*Data:*
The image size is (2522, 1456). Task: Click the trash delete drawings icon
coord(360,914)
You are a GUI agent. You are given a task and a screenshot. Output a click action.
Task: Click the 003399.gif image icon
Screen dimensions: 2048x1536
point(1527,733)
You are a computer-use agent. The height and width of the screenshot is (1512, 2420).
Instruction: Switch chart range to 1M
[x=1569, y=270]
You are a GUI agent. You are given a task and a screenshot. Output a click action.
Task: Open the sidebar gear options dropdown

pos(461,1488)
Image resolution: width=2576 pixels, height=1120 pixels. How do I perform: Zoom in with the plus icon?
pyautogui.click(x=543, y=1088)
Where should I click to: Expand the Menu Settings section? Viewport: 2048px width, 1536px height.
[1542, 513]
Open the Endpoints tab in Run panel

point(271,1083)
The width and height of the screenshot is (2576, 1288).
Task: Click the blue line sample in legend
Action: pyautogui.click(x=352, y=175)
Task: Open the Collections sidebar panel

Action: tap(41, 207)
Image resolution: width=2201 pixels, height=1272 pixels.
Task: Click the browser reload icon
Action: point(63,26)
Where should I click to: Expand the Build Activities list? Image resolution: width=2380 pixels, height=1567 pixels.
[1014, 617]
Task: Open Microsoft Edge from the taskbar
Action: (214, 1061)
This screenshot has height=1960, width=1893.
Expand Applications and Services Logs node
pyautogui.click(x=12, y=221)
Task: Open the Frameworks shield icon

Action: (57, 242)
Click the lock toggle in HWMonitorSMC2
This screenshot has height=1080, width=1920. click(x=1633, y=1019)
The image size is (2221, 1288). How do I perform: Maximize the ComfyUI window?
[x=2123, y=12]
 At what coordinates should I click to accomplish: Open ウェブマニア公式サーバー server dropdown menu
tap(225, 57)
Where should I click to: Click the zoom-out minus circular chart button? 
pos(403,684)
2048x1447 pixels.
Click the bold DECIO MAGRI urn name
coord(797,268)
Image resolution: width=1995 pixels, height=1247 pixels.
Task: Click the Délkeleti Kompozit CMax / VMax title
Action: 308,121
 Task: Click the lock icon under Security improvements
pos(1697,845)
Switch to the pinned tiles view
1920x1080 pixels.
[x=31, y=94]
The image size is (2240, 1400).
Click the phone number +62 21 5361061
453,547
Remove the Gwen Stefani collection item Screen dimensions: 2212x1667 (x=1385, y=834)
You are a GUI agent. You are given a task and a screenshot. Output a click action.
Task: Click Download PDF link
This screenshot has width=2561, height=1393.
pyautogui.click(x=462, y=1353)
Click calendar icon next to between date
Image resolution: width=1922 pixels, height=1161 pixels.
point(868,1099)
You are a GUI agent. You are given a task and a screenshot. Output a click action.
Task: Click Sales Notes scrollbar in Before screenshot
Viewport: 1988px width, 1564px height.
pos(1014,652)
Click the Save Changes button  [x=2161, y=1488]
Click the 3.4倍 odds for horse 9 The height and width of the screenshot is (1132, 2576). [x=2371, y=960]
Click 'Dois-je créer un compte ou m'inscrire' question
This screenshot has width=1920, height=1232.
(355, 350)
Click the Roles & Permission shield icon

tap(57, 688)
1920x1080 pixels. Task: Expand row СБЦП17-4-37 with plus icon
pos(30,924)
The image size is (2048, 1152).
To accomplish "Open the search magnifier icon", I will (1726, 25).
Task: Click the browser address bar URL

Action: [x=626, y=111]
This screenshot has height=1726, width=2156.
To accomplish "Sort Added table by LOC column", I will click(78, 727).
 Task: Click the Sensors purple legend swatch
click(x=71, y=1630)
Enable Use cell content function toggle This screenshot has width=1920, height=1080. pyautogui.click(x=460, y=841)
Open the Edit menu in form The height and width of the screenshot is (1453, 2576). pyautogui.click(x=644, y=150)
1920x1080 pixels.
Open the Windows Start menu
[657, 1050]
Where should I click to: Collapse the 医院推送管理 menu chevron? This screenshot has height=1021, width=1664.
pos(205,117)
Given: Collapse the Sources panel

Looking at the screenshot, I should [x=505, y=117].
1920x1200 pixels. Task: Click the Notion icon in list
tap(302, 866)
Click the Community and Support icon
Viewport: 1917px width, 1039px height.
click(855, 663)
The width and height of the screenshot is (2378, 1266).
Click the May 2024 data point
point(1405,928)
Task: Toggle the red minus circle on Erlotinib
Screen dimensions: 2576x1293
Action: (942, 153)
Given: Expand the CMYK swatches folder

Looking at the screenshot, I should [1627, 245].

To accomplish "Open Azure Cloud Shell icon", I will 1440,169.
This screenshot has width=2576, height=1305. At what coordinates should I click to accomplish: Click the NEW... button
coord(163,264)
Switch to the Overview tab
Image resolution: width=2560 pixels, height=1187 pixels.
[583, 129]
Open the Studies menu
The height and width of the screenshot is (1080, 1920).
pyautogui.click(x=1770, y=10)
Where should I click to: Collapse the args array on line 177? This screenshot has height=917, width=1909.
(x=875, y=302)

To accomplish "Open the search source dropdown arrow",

*Your instructions:*
Show every line of the records above that contains the word "will".

*Problem solution:*
To accomplish "Open the search magnifier icon", I will (1726, 25).
To accomplish "Sort Added table by LOC column", I will click(78, 727).
To accomplish "Open Azure Cloud Shell icon", I will 1440,169.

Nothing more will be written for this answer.